Since these figures require knowing up front how many participants there will be, and what reduction in the number of cases there will be, they are more useful for evaluation than for planning. At the point of considering whether to invest in HM or not, and planning an intervention of any given type, there is a simpler way to approach the same challenge. It is called “numbers needed to succeed” (NNS) analysis.

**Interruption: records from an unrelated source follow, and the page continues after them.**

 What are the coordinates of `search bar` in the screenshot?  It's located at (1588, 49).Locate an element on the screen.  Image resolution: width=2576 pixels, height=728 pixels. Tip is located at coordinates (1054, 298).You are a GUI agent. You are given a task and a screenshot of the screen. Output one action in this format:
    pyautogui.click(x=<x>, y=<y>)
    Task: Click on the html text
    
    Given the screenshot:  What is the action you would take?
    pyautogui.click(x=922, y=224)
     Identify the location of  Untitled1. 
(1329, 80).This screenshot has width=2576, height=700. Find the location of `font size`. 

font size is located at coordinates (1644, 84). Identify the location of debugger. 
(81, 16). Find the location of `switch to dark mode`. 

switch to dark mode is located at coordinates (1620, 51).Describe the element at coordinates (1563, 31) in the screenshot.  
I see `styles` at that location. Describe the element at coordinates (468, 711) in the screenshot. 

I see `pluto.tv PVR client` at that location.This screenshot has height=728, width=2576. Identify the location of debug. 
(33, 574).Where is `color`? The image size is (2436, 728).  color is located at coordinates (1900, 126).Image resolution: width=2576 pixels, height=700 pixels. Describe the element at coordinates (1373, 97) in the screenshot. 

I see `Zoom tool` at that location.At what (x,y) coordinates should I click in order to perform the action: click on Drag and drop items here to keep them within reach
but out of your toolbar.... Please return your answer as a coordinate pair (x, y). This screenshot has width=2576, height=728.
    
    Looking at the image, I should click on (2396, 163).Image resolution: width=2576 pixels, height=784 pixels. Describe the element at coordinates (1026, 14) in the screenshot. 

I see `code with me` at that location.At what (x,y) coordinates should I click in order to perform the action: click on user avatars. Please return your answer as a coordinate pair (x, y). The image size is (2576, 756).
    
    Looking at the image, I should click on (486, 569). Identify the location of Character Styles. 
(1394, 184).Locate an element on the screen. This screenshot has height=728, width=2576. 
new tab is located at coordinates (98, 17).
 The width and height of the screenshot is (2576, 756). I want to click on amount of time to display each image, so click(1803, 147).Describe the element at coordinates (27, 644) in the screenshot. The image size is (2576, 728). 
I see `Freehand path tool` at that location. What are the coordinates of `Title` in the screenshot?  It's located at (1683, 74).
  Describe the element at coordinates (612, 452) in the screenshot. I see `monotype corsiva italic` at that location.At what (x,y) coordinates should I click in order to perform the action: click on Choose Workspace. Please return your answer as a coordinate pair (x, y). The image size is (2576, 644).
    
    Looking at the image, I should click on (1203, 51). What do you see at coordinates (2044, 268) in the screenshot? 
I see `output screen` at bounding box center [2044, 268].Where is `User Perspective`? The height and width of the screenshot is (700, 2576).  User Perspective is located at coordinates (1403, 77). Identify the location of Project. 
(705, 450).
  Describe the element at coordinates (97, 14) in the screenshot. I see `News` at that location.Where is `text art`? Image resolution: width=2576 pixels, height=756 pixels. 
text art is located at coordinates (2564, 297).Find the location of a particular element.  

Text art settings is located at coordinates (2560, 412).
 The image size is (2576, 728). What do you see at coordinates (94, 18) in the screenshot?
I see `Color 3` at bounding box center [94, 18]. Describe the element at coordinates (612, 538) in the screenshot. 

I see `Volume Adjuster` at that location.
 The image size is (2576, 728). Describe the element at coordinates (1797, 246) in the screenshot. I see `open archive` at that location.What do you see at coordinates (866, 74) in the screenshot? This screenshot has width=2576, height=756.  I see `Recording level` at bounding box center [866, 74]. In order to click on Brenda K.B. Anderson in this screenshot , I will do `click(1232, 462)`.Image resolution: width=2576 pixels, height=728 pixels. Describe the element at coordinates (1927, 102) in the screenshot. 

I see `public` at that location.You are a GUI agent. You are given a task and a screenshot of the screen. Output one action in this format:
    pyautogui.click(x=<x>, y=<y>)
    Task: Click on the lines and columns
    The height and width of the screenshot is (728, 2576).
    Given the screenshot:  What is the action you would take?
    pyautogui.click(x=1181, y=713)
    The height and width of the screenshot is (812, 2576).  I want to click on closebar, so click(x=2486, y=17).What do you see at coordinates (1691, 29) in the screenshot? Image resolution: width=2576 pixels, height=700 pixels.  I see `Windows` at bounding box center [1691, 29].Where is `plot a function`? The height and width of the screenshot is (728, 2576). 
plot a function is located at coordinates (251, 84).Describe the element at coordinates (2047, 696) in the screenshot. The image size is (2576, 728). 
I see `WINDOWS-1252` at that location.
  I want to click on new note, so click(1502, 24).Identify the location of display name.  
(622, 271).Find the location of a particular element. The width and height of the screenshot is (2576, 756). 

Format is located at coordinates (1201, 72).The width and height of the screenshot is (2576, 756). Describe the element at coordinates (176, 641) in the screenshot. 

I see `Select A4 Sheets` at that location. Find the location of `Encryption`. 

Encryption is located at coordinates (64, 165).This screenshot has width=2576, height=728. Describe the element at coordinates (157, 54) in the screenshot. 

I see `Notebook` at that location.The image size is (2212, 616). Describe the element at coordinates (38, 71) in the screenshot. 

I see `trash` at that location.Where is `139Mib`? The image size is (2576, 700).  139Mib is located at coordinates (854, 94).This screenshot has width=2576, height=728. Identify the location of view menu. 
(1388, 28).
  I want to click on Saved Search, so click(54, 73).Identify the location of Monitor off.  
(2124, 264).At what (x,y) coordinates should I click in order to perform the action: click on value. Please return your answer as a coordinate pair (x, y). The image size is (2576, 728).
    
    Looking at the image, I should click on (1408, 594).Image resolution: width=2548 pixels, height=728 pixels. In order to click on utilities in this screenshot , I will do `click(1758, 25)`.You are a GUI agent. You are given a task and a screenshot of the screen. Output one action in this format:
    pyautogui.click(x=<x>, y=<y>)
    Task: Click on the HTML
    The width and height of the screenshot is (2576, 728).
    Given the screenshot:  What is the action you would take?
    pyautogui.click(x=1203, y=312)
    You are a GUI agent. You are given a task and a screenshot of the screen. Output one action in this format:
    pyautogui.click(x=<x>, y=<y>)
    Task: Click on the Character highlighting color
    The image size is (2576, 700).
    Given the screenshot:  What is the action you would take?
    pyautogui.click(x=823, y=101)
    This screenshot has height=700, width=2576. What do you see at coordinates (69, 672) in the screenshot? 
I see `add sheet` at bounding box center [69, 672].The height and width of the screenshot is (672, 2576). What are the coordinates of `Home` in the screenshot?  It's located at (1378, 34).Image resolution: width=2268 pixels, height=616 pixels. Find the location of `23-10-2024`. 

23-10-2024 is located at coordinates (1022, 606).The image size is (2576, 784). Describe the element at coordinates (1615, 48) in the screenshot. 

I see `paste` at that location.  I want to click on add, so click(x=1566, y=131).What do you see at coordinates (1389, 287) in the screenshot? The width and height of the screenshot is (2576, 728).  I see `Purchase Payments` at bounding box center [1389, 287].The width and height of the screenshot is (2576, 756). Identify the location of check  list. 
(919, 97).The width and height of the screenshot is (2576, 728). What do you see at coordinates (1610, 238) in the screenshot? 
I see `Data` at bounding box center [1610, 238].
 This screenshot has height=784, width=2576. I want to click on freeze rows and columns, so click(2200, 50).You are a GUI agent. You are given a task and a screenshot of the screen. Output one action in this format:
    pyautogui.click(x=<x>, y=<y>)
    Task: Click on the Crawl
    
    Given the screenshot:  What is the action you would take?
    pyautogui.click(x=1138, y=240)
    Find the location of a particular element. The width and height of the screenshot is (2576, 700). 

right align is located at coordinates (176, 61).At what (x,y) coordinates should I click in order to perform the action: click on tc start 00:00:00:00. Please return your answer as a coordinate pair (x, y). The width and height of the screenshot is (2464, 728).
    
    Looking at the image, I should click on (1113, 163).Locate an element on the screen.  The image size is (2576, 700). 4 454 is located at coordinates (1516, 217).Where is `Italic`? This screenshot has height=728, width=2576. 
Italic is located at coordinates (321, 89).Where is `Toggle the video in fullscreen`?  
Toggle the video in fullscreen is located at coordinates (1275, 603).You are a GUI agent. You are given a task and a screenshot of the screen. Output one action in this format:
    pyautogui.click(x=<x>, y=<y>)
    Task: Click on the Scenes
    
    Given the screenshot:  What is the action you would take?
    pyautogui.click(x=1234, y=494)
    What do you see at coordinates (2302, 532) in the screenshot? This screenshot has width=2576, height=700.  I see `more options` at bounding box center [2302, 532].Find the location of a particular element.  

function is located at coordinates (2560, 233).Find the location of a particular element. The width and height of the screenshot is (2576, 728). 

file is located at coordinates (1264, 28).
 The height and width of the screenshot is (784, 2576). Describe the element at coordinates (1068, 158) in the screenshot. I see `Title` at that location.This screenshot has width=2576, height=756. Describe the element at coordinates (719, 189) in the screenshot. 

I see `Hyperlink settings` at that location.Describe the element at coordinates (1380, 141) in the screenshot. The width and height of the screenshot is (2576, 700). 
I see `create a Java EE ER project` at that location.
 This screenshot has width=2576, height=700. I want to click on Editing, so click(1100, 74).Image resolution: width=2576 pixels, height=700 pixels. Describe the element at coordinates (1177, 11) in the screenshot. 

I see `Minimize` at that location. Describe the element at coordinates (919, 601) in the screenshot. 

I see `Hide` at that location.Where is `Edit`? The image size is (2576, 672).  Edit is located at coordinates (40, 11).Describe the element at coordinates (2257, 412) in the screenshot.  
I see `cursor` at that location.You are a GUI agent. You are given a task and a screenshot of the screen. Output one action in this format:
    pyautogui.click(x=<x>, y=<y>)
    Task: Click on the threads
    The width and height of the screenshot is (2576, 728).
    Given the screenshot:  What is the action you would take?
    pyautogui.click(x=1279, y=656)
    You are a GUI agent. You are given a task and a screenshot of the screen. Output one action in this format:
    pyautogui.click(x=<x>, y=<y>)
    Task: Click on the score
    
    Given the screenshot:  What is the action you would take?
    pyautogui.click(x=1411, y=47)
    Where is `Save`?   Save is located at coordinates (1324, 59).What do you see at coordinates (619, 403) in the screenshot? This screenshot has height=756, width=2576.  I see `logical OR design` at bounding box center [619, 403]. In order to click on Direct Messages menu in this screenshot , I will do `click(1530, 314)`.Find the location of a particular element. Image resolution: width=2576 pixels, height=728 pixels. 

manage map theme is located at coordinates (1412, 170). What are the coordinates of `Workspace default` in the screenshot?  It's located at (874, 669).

It depends on a combination of decisions and predictions made up front, rather than waiting to evaluate after the fact. [A. Linden & T. Biuso “In Search of Financial Savings from Disease Management: Applying the Number Needed to Decrease (NND) Analysis to a Diabetic Population” Oregon Health & Science University, Portland, OR (undated working paper)]

In the above example, if it is decided that an HM intervention costing $1250 is the one to be considered, and the predicted effect of this intervention is the reduction of 1.6% in the frequency of particular expenses, regardless of what these expenses come from, these are the only two numbers needed for NNS analysis. If the costs are $1250 per participant, and 1.6% of participants will yield the expected cost savings, then the amount of the cost savings needed for each such participant has to be $1250 divided by 1.6% = $78,125.

If the HCO is considering only one HM intervention, it can therefore look to see what the chances are that there will emerge from this investment as much as $78,125 in savings per case. If healthcare costs are only $40,000 for example, other costs, such as days absent and the lost productivity that means, short and long term disability costs, impaired productivity at work, for example. One study of over 200,000 employees, for example, found that employees at work who were recovering from a heart attack, had a 14% productivity impairment. [“Population Impairment Productivity Dashboard” (www.HealthMedia.com) May 6, 2007] This would amount to a loss of at least $8400 in output for a worker earning the average hospital employee wage of $60,000 per year, though it would depend on the hospital and labor market involved.

Moreover, there is known to be a “multiplier effect” for absent or impaired workers, in terms of their impact on team performance. This has been estimated at 1.4 for hospital nurses. [S. Nicholson, et al. “How to Present The Business Case for Health Care Quality to Employers” Applied Health Economics and Health Policy 4:4 2005 209-218] With such a multiplier, the economic loss from an employee recovering from a heart attack could be 1.4 x $8400 = $1176. When this amount is added to the $40,000 of avoided costs per case in hospital/medical costs, it is still only $51,176. If disability costs, days absent from work, impairment, and other costs ended up adding up to more than the $78,125 needed for breakeven, the program might be seriously considered.

On the other hand, there may be another HM intervention that has lower costs, say $500 per participant for illustration. If that program were predicted to reduce the frequency of adverse events by 1%, the amount needed in avoided costs to justify an investment in this alternative intervention would be only $500/.01 = $50,000. With a $40,000 start in terms of sickness care costs, finding the other $10,000 may not be as hard as finding the $38,125 extra needed for the original intervention.

By the same token, if there is a $200 intervention that would yield a .05% reduction in adverse cases, then the amount needed to breakeven on the program would be only $200/.005 = $40,000, the amount already specified as sickness care cost reductions expected. All other savings in disability, absence and presenteeism, in avoided turnover, plus any predicted increase in revenue that can be foreseen, would result in pushing the ROI above the breakeven point. In any case, the NNS analysis provides a useful tool for considering EHM, or any other investment whose costs and effects can be predicted on a per participant basis.